Exercise data:
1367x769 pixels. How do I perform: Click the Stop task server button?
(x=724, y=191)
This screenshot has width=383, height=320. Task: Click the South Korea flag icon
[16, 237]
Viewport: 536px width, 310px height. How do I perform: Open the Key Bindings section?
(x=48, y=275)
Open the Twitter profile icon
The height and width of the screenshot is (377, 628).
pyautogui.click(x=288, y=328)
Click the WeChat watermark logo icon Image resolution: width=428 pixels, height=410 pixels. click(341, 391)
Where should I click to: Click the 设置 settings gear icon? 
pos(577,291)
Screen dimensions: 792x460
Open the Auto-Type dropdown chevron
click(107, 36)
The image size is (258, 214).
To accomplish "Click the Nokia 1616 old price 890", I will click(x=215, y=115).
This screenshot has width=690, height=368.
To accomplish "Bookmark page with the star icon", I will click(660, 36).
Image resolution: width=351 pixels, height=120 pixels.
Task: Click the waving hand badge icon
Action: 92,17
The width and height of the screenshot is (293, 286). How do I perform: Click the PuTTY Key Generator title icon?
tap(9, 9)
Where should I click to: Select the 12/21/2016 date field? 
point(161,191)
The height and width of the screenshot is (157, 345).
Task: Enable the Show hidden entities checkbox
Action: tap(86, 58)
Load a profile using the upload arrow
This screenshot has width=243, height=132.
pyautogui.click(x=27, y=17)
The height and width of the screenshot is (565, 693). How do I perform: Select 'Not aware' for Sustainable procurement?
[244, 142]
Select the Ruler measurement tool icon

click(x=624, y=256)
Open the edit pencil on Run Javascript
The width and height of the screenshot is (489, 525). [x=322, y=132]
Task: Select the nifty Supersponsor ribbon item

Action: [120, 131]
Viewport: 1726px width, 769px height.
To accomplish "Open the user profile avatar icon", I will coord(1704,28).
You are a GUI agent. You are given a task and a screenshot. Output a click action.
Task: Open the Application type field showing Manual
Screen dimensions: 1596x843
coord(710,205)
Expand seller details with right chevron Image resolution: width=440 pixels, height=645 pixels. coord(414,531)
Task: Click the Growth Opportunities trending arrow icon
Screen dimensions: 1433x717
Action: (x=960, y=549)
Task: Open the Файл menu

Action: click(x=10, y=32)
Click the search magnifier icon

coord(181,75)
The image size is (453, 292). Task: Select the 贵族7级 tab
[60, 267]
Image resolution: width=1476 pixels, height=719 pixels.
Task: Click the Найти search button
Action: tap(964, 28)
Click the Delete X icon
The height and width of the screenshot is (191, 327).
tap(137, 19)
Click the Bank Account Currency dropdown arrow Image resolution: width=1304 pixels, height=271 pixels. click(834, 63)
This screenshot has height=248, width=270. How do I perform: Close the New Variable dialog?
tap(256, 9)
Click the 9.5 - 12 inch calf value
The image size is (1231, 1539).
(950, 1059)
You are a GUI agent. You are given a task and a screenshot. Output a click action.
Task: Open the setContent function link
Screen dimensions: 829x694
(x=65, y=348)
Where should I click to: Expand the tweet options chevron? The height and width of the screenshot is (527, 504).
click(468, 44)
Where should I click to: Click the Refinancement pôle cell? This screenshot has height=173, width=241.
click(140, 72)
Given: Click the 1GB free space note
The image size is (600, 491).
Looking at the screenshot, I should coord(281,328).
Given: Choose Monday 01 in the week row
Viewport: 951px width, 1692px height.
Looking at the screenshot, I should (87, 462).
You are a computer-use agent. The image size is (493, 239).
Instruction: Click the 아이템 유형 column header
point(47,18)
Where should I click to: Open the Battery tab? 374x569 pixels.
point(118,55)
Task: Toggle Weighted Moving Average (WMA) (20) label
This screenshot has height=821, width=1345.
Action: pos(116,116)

Exercise: Reproduce the preceding entries exactly and completely.

Written solution:
1367x769 pixels. How do I perform: Click the Stop task server button?
(x=724, y=191)
This screenshot has width=383, height=320. Task: Click the South Korea flag icon
[16, 237]
Viewport: 536px width, 310px height. How do I perform: Open the Key Bindings section?
(x=48, y=275)
Open the Twitter profile icon
The height and width of the screenshot is (377, 628).
pyautogui.click(x=288, y=328)
Click the WeChat watermark logo icon Image resolution: width=428 pixels, height=410 pixels. click(341, 391)
Where should I click to: Click the 设置 settings gear icon? 
pos(577,291)
Screen dimensions: 792x460
Open the Auto-Type dropdown chevron
click(107, 36)
The image size is (258, 214).
To accomplish "Click the Nokia 1616 old price 890", I will click(x=215, y=115).
This screenshot has width=690, height=368.
To accomplish "Bookmark page with the star icon", I will click(660, 36).
Image resolution: width=351 pixels, height=120 pixels.
Task: Click the waving hand badge icon
Action: 92,17
The width and height of the screenshot is (293, 286). How do I perform: Click the PuTTY Key Generator title icon?
tap(9, 9)
Where should I click to: Select the 12/21/2016 date field? 
point(161,191)
The height and width of the screenshot is (157, 345).
Task: Enable the Show hidden entities checkbox
Action: tap(86, 58)
Load a profile using the upload arrow
This screenshot has width=243, height=132.
pyautogui.click(x=27, y=17)
The height and width of the screenshot is (565, 693). How do I perform: Select 'Not aware' for Sustainable procurement?
[244, 142]
Select the Ruler measurement tool icon

click(x=624, y=256)
Open the edit pencil on Run Javascript
The width and height of the screenshot is (489, 525). [x=322, y=132]
Task: Select the nifty Supersponsor ribbon item

Action: [120, 131]
Viewport: 1726px width, 769px height.
To accomplish "Open the user profile avatar icon", I will coord(1704,28).
You are a GUI agent. You are given a task and a screenshot. Output a click action.
Task: Open the Application type field showing Manual
Screen dimensions: 1596x843
coord(710,205)
Expand seller details with right chevron Image resolution: width=440 pixels, height=645 pixels. coord(414,531)
Task: Click the Growth Opportunities trending arrow icon
Screen dimensions: 1433x717
Action: (x=960, y=549)
Task: Open the Файл menu

Action: click(x=10, y=32)
Click the search magnifier icon

coord(181,75)
The image size is (453, 292). Task: Select the 贵族7级 tab
[60, 267]
Image resolution: width=1476 pixels, height=719 pixels.
Task: Click the Найти search button
Action: tap(964, 28)
Click the Delete X icon
The height and width of the screenshot is (191, 327).
tap(137, 19)
Click the Bank Account Currency dropdown arrow Image resolution: width=1304 pixels, height=271 pixels. click(834, 63)
This screenshot has height=248, width=270. How do I perform: Close the New Variable dialog?
tap(256, 9)
Click the 9.5 - 12 inch calf value
The image size is (1231, 1539).
(950, 1059)
You are a GUI agent. You are given a task and a screenshot. Output a click action.
Task: Open the setContent function link
Screen dimensions: 829x694
(x=65, y=348)
Where should I click to: Expand the tweet options chevron? The height and width of the screenshot is (527, 504).
click(468, 44)
Where should I click to: Click the Refinancement pôle cell? This screenshot has height=173, width=241.
click(140, 72)
Given: Click the 1GB free space note
The image size is (600, 491).
Looking at the screenshot, I should coord(281,328).
Given: Choose Monday 01 in the week row
Viewport: 951px width, 1692px height.
Looking at the screenshot, I should (87, 462).
You are a computer-use agent. The image size is (493, 239).
Instruction: Click the 아이템 유형 column header
point(47,18)
Where should I click to: Open the Battery tab? 374x569 pixels.
point(118,55)
Task: Toggle Weighted Moving Average (WMA) (20) label
This screenshot has height=821, width=1345.
Action: pos(116,116)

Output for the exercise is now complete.